Изабелла нарисовала солнце, оно как раз поместилось между вопросительным червяком и Стромболи.

А внизу, под словом «ТЕЛЕФОН», написала слово «просьба».

Если бы просьба умирающего состояла в том, чтобы поставить в известность жену, она бы это поняла. Это было бы простейшее объяснение, ей лично очень приятное.

Но если это другое, большее?

Умоляющий его взгляд вновь и вновь заставлял думать, что ее, Изабеллу Раст, он хотел просить о чем-то совершенно определенном. Но в таком случае он должен был знать ее, Изабеллу, а это не так, более того, это невозможно.

Изабелла посмотрела через окно на верхние этажи высотных домов. В окнах на фасаде «Свиссотеля» солнце отражалось так ярко, что даже слепило. Она вернулась к списку. Вот они, ее вопросы. Посчитала. Всего девять, и чем ниже они расположены, тем труднее на них ответить.

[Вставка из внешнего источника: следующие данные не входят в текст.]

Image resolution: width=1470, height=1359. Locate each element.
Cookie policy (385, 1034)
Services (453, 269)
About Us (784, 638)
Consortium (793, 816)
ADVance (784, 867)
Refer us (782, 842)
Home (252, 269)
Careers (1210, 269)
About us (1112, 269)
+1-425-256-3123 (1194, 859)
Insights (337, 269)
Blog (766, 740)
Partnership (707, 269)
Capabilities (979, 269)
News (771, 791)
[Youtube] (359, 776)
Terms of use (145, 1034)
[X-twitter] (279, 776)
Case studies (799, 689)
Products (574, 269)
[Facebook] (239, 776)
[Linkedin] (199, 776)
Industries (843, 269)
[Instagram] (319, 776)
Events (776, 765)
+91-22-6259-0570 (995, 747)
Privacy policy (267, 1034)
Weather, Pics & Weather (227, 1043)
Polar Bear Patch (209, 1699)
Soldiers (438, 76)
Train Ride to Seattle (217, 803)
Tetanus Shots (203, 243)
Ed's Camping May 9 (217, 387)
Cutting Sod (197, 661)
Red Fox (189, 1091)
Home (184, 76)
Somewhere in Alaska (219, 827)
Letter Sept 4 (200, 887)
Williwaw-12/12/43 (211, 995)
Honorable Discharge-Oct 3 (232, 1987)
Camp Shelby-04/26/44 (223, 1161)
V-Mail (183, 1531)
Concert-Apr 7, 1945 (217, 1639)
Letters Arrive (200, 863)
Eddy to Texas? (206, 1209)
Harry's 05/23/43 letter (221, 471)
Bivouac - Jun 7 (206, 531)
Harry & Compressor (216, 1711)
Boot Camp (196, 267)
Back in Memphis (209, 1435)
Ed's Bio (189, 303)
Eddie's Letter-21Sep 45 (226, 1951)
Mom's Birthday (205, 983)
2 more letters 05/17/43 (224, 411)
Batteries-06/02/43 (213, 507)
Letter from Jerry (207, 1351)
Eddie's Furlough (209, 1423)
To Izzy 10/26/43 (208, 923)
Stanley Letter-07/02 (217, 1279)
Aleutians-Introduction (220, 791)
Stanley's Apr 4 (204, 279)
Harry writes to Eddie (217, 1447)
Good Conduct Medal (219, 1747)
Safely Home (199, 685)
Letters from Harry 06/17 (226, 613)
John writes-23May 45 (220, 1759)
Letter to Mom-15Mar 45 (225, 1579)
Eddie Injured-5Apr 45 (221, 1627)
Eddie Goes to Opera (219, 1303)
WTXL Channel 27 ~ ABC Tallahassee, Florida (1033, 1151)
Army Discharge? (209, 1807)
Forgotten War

Она провела две параллельные линии через вопросительный знак, установила их подобно мачте на корабль, пущенный ею по волнам, и теперь вопросительный знак выглядел как парусник, а заштрихованная точка – как спасательный круг.

«Капитан пошел ко дну, – подумала она, – стал искать спасательный круг, но не нашел ничего и никого, кроме меня».